_Task prompt_.
Go through the material and pull out every line with the string "computer" in it.

_Given records_.

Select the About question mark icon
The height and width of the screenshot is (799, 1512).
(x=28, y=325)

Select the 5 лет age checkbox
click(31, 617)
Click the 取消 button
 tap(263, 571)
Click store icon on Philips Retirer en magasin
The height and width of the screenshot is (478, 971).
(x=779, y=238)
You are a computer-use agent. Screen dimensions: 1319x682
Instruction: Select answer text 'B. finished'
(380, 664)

==

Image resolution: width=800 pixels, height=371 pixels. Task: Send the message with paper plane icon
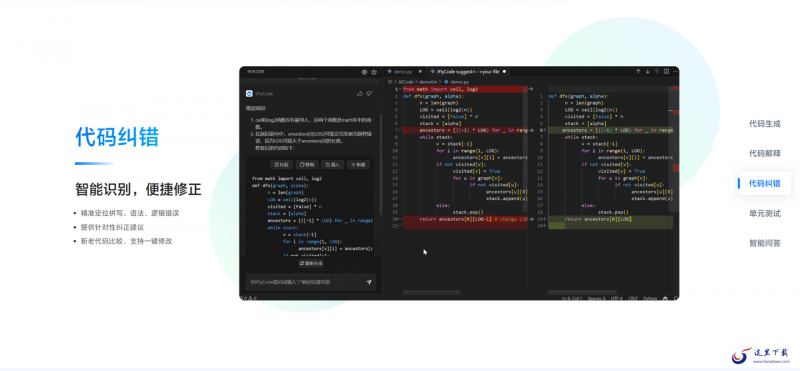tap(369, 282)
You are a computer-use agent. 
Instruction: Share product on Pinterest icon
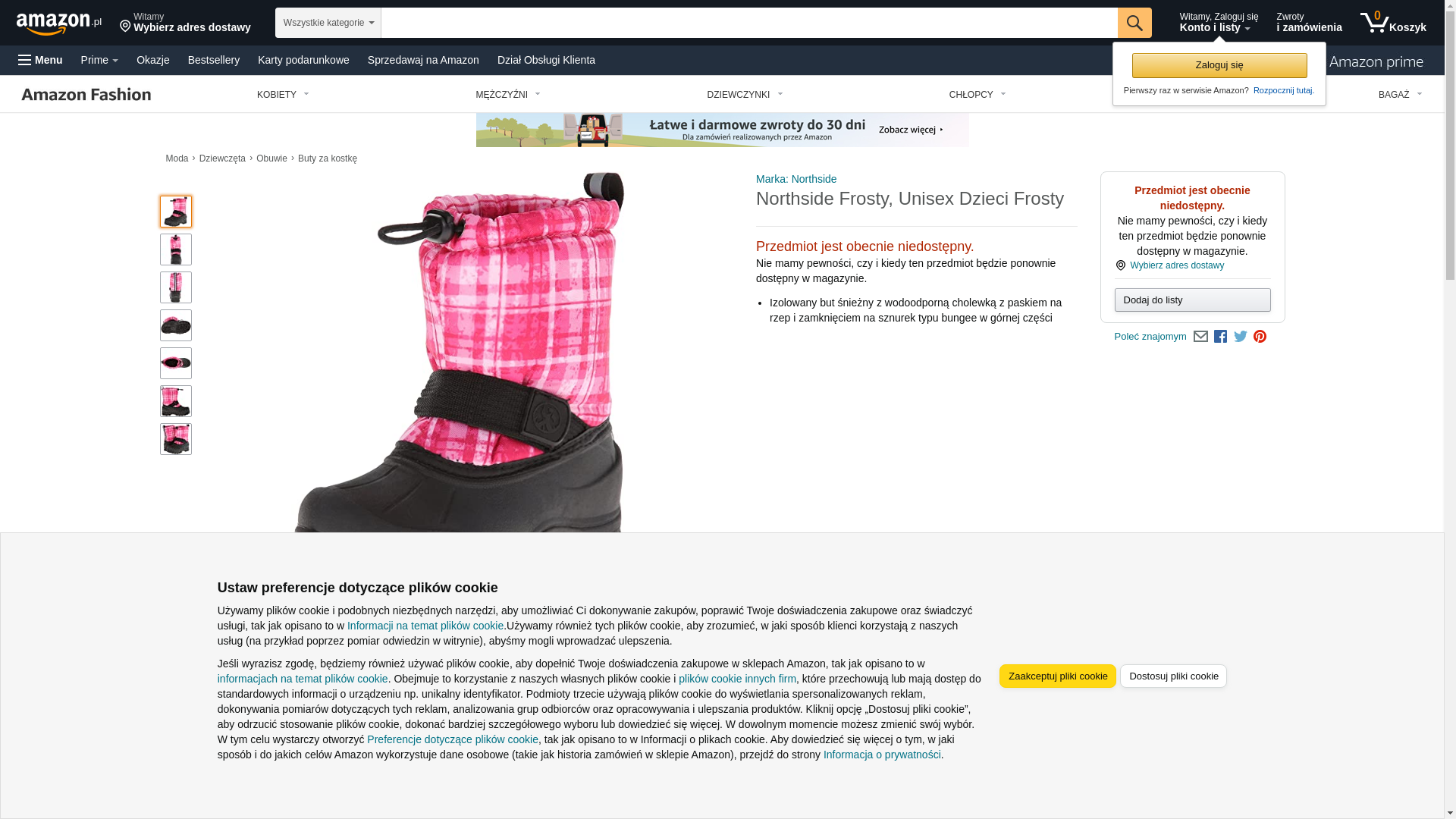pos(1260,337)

_Exercise result_.
You are a computer-use agent. Screen dimensions: 1319x682
You are a computer-use agent. 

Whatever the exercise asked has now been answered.